This sounds like a Security-risk bug and has even been mentioned on slashdot
(today), not something we would want for the 1.0 release.
Nominating for blocking.
Flags: blocking-aviary1.0?

Comment 67

13 years ago
Agree with blocking 1.0, but not my decision.  Adding helpwanted: I just don't
have the time.
Keywords: helpwanted

Comment 68

13 years ago
who can help?  jst?
Assignee: jwbaker → jst
Status: ASSIGNED → NEW
Flags: blocking-aviary1.0? → blocking-aviary1.0+

Comment 69

13 years ago
Jst cannot according to this posting today:
http://developers.slashdot.org/comments.pl?sid=124646&cid=10452959

Isn't this a security issue as it can cause a DOS?
Should it be nominated for review as a security risk?

Comment 70

13 years ago
Created attachment 161357 [details]
Testcase with Background Image

Comment 71

13 years ago
Jed: that slashdot comment was made by Jeffrey Baker, who the bug was assigned
to at the time (see comment 67). chofmann reassigned it to jst after that
(comment 68). As for nominating for security review - many of the comments here
already are from members of the security group, so they're obviously aware of it.
*** Bug 263938 has been marked as a duplicate of this bug. ***
(Assignee)

Comment 73

13 years ago
Created attachment 161994 [details] [diff] [review]
Prevent loading of file: URI's from webpages, yet permit it from (mail) compose
Comment on attachment 161994 [details] [diff] [review]
Prevent loading of file: URI's from webpages, yet permit it from (mail) compose

>Index: content/base/src/nsContentUtils.cpp

>+  if (appType != nsIDocShell::APP_TYPE_MAIL &&

Please file a followup bug on this.  We should absolutely do a security check
for the message pane display area.  The compose window should just use
APP_TYPE_EDITOR and people checking for APP_TYPE_MAIL now to detect message
compose should be fixed (I don't expect there to be many, if any).

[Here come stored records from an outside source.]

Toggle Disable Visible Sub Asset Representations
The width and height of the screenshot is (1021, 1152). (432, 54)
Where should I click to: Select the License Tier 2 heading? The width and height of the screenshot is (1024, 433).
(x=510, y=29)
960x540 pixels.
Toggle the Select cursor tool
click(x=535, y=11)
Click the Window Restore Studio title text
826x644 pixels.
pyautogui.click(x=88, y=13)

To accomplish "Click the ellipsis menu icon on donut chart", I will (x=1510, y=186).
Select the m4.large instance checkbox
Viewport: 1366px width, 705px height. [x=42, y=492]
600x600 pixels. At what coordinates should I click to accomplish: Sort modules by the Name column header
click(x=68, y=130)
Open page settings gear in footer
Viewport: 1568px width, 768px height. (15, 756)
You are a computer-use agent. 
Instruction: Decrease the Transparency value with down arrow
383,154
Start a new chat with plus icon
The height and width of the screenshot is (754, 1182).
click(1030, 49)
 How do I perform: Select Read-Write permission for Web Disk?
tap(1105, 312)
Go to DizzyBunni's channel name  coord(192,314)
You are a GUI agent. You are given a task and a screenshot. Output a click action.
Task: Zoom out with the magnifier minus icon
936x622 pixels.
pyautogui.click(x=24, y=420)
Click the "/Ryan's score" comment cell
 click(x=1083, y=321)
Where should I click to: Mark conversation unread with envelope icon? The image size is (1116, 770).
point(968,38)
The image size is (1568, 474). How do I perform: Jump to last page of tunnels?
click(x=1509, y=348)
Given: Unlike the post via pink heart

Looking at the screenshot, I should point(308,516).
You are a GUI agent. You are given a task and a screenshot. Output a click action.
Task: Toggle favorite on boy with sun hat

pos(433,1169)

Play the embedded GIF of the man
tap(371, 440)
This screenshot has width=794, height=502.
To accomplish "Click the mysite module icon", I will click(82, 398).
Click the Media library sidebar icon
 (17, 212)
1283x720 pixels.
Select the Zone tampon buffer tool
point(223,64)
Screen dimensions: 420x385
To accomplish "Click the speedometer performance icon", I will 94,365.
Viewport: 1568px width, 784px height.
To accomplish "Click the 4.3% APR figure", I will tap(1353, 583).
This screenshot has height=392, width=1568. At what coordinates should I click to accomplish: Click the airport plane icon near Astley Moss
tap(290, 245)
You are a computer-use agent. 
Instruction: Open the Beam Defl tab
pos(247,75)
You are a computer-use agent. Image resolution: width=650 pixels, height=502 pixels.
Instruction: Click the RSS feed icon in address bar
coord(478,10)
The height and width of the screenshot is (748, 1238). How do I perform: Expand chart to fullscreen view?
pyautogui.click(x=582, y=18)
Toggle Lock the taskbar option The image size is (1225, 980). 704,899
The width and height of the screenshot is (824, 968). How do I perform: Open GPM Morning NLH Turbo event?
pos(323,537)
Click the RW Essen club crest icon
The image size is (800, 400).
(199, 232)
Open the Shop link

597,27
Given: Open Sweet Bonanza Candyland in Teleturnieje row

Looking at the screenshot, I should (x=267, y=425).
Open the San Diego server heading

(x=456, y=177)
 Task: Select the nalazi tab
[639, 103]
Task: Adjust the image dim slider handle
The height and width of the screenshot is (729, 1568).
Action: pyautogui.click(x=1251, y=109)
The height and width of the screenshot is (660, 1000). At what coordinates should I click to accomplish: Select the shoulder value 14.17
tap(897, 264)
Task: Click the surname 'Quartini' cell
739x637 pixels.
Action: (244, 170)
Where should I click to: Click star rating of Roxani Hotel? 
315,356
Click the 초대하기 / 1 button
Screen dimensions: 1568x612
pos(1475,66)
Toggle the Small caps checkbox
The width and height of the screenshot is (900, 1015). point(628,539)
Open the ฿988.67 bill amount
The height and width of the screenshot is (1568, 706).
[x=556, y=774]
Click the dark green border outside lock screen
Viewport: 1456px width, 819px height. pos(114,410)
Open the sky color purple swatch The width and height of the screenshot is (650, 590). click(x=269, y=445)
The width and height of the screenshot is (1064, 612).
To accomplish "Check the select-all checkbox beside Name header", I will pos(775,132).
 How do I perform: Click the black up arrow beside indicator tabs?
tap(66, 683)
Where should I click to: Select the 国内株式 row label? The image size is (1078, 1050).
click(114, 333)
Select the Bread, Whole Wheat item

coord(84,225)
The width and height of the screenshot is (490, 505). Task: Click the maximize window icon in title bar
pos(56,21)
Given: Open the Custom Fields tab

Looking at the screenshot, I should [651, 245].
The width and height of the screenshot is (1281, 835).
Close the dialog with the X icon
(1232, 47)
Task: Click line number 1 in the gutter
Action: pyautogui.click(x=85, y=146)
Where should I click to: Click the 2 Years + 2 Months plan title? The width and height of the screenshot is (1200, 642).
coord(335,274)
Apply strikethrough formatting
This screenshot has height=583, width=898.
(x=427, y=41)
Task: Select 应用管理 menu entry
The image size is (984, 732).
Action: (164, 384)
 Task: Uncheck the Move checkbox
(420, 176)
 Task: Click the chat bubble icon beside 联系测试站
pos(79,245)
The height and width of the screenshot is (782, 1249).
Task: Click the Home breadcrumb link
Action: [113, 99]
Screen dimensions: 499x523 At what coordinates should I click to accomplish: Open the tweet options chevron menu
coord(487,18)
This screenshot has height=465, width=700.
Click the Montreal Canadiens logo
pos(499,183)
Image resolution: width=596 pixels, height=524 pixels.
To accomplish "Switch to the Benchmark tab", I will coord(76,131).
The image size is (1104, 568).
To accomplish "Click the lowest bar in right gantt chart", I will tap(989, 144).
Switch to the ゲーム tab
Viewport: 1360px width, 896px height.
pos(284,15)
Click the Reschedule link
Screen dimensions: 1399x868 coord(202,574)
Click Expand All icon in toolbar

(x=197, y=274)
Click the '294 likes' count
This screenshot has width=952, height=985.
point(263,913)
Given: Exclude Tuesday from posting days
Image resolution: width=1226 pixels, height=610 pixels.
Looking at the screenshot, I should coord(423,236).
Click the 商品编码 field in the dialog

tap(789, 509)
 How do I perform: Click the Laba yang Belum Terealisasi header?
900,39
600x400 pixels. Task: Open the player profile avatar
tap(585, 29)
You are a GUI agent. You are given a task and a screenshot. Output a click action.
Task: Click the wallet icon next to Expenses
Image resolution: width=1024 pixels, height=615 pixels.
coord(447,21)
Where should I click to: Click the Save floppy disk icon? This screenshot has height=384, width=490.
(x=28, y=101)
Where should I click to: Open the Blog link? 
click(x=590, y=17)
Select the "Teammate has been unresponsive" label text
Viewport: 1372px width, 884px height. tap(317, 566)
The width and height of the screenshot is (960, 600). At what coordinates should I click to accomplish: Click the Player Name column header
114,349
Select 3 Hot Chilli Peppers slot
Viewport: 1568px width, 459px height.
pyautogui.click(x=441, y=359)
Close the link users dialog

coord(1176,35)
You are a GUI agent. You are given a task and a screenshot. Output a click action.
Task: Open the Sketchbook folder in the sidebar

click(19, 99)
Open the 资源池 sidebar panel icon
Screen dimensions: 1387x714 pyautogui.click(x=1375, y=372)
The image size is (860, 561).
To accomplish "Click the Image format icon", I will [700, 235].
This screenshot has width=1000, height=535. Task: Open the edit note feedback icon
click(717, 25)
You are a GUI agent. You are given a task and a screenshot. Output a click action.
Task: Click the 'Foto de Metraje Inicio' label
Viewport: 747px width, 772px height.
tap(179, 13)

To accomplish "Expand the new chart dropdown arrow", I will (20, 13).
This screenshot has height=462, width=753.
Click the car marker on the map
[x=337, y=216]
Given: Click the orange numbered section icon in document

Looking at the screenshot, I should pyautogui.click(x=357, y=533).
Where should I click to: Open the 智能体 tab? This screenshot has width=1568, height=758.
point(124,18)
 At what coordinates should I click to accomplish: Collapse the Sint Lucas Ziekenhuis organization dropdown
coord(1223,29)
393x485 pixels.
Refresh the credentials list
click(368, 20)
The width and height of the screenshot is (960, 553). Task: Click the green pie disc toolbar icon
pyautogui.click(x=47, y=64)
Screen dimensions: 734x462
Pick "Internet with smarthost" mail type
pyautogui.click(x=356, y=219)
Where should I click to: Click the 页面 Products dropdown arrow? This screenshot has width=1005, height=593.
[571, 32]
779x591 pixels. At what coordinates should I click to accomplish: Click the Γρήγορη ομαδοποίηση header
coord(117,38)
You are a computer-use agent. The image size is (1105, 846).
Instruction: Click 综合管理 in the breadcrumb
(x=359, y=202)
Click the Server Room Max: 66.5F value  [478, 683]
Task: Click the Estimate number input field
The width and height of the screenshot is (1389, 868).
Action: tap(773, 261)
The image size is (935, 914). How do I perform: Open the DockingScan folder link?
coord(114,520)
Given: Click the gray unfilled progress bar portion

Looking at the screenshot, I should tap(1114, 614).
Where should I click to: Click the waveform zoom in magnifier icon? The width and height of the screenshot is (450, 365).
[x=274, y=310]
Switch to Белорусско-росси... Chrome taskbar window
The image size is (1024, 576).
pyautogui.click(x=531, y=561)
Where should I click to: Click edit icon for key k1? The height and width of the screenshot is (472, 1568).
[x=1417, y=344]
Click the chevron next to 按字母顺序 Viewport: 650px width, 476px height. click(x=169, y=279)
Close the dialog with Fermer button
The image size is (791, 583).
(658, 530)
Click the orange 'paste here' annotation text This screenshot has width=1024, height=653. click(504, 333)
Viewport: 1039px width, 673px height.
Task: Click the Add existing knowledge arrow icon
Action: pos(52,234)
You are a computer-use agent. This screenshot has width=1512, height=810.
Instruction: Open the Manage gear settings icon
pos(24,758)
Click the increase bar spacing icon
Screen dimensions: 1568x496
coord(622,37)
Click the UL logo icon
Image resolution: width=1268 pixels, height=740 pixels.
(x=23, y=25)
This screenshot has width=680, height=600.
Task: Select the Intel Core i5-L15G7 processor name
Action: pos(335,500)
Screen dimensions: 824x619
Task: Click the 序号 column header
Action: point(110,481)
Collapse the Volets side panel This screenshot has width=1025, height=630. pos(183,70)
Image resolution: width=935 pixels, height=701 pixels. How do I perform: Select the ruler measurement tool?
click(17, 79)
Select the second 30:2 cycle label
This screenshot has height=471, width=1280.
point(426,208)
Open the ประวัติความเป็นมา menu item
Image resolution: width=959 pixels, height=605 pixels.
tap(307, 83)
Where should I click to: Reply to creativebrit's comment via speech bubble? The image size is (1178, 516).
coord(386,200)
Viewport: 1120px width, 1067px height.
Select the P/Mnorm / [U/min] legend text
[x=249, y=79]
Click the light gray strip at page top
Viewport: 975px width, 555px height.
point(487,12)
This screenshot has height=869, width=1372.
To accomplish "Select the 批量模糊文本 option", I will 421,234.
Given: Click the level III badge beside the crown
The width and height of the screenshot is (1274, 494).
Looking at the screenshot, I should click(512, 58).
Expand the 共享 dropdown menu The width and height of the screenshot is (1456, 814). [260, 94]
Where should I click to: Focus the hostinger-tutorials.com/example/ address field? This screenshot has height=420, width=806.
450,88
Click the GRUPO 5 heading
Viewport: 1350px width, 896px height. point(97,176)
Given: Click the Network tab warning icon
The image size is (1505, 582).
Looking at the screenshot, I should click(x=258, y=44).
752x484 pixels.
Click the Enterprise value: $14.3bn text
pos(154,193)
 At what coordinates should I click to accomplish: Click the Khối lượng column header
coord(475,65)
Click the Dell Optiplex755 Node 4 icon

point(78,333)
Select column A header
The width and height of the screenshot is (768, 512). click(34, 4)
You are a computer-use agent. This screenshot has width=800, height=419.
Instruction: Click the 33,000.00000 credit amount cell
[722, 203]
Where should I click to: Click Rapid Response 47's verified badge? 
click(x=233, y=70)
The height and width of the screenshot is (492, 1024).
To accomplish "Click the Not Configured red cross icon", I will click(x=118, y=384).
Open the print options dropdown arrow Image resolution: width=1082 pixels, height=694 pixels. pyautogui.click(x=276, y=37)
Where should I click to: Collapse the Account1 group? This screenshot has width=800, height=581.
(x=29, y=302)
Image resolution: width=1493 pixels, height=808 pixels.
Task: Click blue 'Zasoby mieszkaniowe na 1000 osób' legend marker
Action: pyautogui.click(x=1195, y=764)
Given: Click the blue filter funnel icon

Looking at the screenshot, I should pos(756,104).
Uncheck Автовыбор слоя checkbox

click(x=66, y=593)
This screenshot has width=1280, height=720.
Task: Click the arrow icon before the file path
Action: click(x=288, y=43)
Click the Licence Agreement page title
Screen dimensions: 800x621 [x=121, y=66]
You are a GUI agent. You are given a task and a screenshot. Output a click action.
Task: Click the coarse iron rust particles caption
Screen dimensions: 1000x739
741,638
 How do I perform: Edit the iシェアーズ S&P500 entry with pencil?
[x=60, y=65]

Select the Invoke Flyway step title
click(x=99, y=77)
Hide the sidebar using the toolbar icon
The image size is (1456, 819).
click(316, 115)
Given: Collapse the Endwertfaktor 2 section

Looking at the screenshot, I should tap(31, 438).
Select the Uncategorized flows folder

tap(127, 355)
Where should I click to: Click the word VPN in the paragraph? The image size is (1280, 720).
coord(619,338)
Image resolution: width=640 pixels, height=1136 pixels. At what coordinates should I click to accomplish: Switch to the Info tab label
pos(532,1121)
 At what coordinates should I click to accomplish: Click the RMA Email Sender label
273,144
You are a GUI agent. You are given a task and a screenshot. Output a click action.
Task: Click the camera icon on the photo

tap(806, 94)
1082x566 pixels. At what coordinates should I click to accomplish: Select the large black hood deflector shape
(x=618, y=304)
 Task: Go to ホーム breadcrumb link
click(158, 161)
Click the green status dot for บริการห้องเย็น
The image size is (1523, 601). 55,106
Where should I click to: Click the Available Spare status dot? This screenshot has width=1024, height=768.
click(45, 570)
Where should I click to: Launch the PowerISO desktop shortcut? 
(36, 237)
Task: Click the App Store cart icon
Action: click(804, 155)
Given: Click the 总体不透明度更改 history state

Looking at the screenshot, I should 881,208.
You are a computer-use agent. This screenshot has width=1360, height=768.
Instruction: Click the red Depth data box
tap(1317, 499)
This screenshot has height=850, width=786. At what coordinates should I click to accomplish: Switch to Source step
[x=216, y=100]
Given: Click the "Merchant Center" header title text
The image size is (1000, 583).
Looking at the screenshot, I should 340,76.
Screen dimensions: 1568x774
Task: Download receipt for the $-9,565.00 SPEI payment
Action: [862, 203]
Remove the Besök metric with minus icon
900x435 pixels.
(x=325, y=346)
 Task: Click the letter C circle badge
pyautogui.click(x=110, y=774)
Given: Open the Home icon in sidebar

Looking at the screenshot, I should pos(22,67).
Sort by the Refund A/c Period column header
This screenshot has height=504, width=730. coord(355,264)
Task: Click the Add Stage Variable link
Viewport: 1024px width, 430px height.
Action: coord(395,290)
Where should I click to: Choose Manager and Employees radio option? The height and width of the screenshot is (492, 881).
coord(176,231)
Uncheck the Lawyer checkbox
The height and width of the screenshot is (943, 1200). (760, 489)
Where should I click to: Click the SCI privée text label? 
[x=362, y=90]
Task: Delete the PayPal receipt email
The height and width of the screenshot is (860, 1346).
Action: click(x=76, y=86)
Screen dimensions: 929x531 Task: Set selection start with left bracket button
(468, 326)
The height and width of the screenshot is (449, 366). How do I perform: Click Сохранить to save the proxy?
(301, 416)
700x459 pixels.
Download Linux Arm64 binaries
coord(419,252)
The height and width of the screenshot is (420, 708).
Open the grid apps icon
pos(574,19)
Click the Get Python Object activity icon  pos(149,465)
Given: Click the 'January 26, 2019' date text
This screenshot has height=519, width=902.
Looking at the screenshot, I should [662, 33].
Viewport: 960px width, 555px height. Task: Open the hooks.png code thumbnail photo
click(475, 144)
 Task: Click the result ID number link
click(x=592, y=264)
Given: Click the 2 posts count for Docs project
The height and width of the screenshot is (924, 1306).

>+      CheckLoadURI(docURI, aURI, nsIScriptSecurityManager::ALLOW_CHROME);

On trunk, please use CheckLoadURIWithPrincipal.  It's faster and more correct.

>Index: layout/xul/base/src/nsImageBoxFrame.cpp
>Index: layout/xul/base/src/nsImageBoxFrame.h

Note that these changes have already been made on trunk, except the
GetLoadGroup() removal.  That's a good catch.

r+sr=bzbarsky with that.
Attachment #161994 - Flags: superreview+
Attachment #161994 - Flags: review+
(Assignee)

Comment 75

13 years ago
Created attachment 162004 [details] [diff] [review]
Do security checks for mail apps too

I realized that since we now set msg compose windows to be editor apps, we
*can* do a security check for mail apps. This patch does that. bz, I wasn't
able to eliminate the container nsCOMPtr after all, msg compose loads images in
windows w/o a script global object (in one of its odd cached windows, I guess).
Comment on attachment 161994 [details] [diff] [review]
Prevent loading of file: URI's from webpages, yet permit it from (mail) compose

content/xbl/src/nsXBLResourceLoader.cpp

     if (NS_FAILED(NS_NewURI(getter_AddRefs(url), curr->mSrc, nsnull, docURL)))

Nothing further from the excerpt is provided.